*Written request*: Please print the lines between the one that contains "The height and width of the screenshot is (773, 1024)." and the one that contains "Action: pyautogui.click(x=45, y=107)", inclusive, exactly as they appear.

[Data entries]
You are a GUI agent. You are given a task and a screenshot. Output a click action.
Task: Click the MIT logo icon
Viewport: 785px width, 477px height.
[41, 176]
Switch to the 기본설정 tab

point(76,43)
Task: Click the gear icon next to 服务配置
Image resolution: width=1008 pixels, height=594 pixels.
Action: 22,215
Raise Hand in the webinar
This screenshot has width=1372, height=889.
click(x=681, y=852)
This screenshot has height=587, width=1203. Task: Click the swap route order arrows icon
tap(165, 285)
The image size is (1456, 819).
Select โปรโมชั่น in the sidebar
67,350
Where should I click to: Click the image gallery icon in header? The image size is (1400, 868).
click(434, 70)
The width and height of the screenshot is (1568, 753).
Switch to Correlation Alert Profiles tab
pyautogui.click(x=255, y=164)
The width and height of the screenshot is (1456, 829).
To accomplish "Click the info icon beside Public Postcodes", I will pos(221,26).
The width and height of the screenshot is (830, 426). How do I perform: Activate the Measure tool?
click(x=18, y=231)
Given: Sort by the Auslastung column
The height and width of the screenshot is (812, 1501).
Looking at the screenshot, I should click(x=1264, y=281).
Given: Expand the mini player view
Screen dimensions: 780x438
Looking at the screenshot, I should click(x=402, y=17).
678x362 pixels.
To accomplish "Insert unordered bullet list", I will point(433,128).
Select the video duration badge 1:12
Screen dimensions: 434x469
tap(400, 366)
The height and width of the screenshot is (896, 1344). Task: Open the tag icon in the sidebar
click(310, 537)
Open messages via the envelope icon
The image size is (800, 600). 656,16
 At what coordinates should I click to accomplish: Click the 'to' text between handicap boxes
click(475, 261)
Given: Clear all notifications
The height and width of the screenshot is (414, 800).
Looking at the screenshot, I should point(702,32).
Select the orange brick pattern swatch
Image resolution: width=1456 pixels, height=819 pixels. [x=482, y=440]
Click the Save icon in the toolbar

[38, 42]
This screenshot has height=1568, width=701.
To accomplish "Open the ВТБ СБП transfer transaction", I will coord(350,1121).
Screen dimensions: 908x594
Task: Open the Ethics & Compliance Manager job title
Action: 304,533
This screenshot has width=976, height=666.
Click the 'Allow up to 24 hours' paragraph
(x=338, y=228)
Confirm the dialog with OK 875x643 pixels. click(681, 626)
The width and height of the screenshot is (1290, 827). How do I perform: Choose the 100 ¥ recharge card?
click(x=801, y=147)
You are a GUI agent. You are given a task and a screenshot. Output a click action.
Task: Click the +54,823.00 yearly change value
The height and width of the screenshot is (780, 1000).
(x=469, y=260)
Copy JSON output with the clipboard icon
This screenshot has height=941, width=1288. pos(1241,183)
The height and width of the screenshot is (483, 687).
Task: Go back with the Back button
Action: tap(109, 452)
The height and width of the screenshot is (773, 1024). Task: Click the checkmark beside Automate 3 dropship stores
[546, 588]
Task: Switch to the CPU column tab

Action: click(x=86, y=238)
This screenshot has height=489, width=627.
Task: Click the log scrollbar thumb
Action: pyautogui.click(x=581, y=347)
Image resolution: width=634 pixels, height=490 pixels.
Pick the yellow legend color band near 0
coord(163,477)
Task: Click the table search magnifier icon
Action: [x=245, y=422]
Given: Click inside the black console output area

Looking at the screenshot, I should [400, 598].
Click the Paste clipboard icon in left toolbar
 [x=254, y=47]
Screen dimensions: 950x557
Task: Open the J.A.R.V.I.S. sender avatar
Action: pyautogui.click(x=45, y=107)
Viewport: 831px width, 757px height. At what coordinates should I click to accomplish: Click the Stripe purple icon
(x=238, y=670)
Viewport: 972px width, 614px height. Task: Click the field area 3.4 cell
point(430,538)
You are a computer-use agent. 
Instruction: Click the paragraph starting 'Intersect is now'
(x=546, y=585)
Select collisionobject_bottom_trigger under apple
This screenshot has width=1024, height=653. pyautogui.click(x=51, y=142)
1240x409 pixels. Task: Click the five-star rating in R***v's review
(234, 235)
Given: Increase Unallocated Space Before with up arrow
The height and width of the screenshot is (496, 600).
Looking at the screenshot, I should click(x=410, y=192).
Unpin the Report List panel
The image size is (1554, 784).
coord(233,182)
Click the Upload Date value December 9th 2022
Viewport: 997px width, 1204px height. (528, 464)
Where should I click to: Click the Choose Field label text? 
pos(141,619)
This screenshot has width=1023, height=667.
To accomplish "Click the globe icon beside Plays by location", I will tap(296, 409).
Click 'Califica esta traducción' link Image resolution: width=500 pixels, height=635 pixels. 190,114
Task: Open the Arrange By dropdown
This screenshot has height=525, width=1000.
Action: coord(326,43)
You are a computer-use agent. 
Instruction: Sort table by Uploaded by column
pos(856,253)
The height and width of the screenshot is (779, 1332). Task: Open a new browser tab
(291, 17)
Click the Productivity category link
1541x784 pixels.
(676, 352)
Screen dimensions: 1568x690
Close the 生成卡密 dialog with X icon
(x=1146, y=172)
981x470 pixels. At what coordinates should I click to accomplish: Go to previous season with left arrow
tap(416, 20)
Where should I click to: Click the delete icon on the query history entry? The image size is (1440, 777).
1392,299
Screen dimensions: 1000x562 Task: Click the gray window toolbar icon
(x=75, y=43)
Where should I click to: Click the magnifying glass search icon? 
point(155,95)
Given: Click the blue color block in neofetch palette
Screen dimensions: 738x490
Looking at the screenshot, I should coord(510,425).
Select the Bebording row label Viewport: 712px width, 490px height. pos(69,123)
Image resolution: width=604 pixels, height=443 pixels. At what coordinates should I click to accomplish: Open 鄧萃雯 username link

*Solved problem*:
The height and width of the screenshot is (773, 1024). Task: Click the checkmark beside Automate 3 dropship stores
[546, 588]
Task: Switch to the CPU column tab

Action: click(x=86, y=238)
This screenshot has height=489, width=627.
Task: Click the log scrollbar thumb
Action: pyautogui.click(x=581, y=347)
Image resolution: width=634 pixels, height=490 pixels.
Pick the yellow legend color band near 0
coord(163,477)
Task: Click the table search magnifier icon
Action: [x=245, y=422]
Given: Click inside the black console output area

Looking at the screenshot, I should [400, 598].
Click the Paste clipboard icon in left toolbar
 [x=254, y=47]
Screen dimensions: 950x557
Task: Open the J.A.R.V.I.S. sender avatar
Action: pyautogui.click(x=45, y=107)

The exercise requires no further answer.